When is the Money Owed?

of the type of liquidated damage clause the parties agree on, there is the issue of when the meeting sponsor must pay the money to the Hotel when a cancellation occurs. Hotels prefer to state that the damages must be paid immediately with no credit for resold rooms.  Hotels have tried to “sell” planners on agreeing to these terms on the premise that it gives the company or association certainty as to what their damages are and it close the matter immediately. Except for corporate meeting sponsors that book meetings on short notice and cancel on short notice, this arrangement makes no sense to a meeting sponsor.  If a meeting is cancelled a year or more in advance, the meeting sponsor knows exactly what its maximum damages are based on the formula used.  It can make a sound business decision whether to cancel based on the maximum amount.  There is no problem waiting until the actual dates come and go to see if the Hotel reduces its losses by reselling rooms and therefore reduces what the meeting sponsor owes in damages.  There is no reason the Hotel should hold the potential damages in its bank account and have use of the money since if the contract was performed as contemplated the Hotel wouldn’t get the money until the meeting dates anyway. 

Lost Profit vs. 100% of Gross Revenue

Since lost profit is a subset of gross revenue, I agree with Lisa that it doesn’t matter if the contract refers to “revenue” as long as the amounts or percentages do not exceed estimated lost profit based on industry averages. 

Damages Applied to a Future Event

It has become customary with many hotels to apply a portion of the Group’s cancellation damages paid as a credit toward a future meeting. I agree with Lisa that this isn’t required, but it is a good business practice for the Hotel.  First, it keeps their customer happy. Second, it guarantees that the Hotel gets the Group back as a repeat customer that they didn’t have to go look for and develop.

Reciprocal Damage Clauses

I agree with Lisa that reciprocal damage clause frequently don’t make sense.  The amount of damages suffered by each party when the Hotel cancels the Group is not necessarily equal.  Sometimes a group that has been cancelled by a hotel can pick-up the phone and easily rebook the meeting across the street.  With other meetings that are cancelled by the Hotel the Group isn’t able to find availability at another acceptable hotel over the same dates.  If the Group can’t hold the meeting at all, the meeting sponsor’s damages may be substantially higher.

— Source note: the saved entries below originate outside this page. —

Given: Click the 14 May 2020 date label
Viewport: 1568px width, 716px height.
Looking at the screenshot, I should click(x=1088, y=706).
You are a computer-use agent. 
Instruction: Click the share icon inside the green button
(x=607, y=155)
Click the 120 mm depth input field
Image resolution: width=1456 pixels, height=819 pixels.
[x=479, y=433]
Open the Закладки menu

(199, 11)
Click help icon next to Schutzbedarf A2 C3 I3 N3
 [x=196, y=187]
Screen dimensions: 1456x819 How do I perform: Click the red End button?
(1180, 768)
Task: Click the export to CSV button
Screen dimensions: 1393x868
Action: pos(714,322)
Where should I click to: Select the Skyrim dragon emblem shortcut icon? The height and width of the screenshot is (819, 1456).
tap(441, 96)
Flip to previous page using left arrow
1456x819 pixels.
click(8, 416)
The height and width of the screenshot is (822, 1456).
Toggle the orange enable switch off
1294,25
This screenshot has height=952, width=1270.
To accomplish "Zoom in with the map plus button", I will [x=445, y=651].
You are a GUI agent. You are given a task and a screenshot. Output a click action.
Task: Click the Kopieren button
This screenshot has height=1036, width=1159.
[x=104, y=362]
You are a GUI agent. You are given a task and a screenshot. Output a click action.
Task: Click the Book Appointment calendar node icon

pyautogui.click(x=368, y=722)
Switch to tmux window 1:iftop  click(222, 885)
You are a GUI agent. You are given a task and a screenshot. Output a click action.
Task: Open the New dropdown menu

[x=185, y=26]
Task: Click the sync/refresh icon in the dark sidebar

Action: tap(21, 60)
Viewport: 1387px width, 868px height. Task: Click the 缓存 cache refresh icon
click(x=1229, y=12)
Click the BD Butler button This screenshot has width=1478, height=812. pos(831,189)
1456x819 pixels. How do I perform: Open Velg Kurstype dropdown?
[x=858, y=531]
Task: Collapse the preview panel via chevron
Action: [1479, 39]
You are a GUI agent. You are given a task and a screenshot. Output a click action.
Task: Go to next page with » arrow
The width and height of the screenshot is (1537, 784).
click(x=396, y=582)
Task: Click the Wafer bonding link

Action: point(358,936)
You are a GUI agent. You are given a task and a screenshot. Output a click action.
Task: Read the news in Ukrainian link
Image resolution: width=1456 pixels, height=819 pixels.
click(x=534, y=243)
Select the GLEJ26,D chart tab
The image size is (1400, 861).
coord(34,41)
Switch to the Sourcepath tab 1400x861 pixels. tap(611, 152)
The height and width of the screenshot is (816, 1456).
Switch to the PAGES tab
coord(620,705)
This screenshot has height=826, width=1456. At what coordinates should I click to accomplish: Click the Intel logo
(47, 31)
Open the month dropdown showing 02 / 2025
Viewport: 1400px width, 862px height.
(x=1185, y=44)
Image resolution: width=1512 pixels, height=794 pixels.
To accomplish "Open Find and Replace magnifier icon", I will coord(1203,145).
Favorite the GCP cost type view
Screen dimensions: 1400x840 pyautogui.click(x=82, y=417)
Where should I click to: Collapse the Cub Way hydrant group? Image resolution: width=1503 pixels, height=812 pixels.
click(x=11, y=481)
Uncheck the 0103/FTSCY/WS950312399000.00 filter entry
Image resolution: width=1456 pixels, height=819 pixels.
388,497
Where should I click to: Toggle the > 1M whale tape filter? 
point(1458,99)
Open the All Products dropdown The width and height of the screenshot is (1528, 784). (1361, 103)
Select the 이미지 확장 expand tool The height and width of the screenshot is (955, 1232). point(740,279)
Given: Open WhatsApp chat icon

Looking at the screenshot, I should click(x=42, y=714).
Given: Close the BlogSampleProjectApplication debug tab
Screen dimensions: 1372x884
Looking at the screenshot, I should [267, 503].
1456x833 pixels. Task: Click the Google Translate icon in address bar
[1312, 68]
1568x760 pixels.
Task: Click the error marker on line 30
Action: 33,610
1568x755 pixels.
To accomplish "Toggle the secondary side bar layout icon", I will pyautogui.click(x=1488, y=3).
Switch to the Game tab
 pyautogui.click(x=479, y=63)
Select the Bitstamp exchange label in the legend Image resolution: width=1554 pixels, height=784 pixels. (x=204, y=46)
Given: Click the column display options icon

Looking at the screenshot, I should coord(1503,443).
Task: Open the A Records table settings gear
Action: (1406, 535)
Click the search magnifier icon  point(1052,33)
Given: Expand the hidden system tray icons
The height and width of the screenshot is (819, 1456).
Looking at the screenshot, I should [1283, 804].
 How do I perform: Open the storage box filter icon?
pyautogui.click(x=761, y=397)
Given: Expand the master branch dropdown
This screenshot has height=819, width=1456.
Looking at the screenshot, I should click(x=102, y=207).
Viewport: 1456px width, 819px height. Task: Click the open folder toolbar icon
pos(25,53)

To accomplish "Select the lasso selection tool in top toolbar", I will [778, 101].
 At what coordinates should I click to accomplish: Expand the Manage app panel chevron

The APEX Contract Initiative
I also agree with Lisa that the APEX Contract Initiative will not solve all of the industry’s contract problems and that it is not appropriate to prepare a “standard” contract that fits all situations.  In reality “standard” contracts don’t stay standard for very long in this industry, even inside the same hotel chain.  As soon as the “standard” contract is reviewed by different directors of sales or different meeting planners and their legal counsel, those individuals will determine that the standard terms might be good for others but they don’t fit “our” needs and circumstances.

I’ve been involved in the final edit of the APEX Contract Initiative and endorse it as a start, but not necessarily and end result.

Bottom Line

As Lisa alluded to, contracts in our industry have gotten complex and complicated.  If the terms aren’t clear, precise and legally sufficient, the parties haven’t accomplished much except to set themselves up for potential disputes in the future.  If contract law isn’t your specialty, the best advice that Lisa and I can both agree on is that you should an attorney that is familiar with this business to assist you.  Remember, it’s easier to stay out of trouble than to get out of trouble.